DATASET RECORDS —
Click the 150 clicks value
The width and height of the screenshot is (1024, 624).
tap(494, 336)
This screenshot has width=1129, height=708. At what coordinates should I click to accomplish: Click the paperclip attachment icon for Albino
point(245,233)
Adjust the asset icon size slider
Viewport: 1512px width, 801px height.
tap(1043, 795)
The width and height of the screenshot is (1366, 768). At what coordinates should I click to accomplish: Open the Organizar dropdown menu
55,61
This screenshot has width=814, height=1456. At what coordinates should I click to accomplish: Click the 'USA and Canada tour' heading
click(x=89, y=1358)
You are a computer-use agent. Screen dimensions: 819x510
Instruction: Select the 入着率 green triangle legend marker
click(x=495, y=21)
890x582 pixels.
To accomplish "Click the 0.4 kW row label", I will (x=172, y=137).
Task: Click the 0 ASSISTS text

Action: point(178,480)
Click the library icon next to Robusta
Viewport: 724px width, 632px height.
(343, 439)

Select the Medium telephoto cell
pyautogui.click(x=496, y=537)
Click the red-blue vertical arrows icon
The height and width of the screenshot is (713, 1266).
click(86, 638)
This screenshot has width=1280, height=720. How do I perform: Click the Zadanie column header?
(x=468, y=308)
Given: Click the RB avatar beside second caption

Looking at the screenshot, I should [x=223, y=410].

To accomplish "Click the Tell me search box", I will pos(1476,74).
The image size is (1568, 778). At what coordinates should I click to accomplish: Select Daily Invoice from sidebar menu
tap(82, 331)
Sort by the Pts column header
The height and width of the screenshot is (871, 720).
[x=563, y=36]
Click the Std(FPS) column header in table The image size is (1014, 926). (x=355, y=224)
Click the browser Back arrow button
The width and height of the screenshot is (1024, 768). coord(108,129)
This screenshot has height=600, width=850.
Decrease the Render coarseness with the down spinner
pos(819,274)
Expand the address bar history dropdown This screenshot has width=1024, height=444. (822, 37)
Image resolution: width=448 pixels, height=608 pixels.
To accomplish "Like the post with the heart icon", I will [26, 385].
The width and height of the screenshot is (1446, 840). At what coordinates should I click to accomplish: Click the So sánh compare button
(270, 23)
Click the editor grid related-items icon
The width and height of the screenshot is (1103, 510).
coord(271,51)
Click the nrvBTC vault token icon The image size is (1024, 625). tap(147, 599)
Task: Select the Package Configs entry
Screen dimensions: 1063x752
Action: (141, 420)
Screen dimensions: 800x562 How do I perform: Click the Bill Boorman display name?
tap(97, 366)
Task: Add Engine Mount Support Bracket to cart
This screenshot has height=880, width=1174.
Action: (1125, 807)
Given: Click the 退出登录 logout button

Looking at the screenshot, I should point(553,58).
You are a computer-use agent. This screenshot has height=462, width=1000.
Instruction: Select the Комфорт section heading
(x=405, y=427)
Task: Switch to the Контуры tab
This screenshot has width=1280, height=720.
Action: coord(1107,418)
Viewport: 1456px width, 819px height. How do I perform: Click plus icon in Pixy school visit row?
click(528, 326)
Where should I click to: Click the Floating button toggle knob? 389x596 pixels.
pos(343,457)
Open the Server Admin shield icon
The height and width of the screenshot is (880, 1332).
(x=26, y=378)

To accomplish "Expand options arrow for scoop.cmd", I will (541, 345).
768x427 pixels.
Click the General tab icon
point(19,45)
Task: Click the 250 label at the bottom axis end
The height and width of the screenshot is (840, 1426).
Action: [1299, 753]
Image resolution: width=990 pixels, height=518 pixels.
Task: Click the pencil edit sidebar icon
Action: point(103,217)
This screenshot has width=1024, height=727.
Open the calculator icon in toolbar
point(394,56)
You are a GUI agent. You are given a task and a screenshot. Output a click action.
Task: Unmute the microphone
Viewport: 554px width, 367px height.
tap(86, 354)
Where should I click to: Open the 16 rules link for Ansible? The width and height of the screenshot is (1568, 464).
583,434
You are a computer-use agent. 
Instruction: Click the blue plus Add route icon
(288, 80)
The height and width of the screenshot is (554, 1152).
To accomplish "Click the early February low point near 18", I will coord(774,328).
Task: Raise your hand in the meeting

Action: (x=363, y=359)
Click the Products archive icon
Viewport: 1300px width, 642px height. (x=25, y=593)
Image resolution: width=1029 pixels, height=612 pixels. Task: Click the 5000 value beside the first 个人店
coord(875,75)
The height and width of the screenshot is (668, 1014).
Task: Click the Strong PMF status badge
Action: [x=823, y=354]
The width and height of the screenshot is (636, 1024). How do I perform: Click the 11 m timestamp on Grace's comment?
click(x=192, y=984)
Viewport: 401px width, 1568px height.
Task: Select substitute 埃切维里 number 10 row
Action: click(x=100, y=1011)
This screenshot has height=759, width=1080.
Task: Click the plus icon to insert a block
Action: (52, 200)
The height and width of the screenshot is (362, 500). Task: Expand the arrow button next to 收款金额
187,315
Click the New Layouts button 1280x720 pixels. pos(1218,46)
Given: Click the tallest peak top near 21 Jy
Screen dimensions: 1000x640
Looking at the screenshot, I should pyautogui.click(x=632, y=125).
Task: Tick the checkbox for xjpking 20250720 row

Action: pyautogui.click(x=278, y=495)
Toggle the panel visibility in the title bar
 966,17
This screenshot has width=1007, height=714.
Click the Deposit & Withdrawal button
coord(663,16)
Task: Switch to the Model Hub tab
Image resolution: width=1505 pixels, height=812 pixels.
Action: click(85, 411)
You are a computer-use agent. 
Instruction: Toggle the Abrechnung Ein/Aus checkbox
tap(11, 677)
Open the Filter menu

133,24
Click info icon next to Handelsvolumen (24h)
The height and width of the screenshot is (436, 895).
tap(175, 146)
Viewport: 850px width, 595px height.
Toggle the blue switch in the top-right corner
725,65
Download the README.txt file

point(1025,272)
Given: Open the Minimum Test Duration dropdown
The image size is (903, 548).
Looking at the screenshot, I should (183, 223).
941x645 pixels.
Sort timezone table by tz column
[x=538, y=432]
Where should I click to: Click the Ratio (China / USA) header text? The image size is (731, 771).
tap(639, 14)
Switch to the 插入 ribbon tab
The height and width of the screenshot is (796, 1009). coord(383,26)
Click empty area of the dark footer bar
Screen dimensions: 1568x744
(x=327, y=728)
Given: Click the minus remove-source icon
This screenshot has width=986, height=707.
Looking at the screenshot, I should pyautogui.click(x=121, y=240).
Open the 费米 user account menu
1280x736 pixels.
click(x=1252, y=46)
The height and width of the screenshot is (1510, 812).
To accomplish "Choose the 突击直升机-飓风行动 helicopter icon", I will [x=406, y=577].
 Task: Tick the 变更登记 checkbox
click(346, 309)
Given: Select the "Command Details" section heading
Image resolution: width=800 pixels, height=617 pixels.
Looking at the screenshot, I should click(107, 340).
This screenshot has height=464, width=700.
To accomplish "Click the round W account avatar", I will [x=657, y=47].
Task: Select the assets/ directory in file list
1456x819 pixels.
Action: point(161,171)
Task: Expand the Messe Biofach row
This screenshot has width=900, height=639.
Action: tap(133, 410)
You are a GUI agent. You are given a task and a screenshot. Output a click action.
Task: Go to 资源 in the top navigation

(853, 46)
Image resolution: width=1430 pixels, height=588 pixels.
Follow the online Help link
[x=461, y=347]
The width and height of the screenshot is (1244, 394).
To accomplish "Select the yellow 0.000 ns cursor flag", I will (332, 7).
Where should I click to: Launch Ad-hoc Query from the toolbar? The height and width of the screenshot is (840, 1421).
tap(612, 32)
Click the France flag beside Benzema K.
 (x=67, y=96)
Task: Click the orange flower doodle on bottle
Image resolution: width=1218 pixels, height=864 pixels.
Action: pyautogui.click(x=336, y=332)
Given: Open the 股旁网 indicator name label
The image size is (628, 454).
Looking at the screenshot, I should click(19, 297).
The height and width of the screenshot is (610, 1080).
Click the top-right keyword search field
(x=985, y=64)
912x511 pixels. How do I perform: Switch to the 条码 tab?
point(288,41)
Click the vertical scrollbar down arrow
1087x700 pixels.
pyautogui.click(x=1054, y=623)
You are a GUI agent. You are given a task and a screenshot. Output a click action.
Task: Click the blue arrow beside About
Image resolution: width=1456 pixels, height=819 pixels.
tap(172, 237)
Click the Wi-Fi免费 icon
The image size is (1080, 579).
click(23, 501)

WHAT IS NEEDED —
Which lines in the listing above hold the word "near"? Show each of them.

EXERCISE ANSWER —
To accomplish "Click the early February low point near 18", I will coord(774,328).
Given: Click the tallest peak top near 21 Jy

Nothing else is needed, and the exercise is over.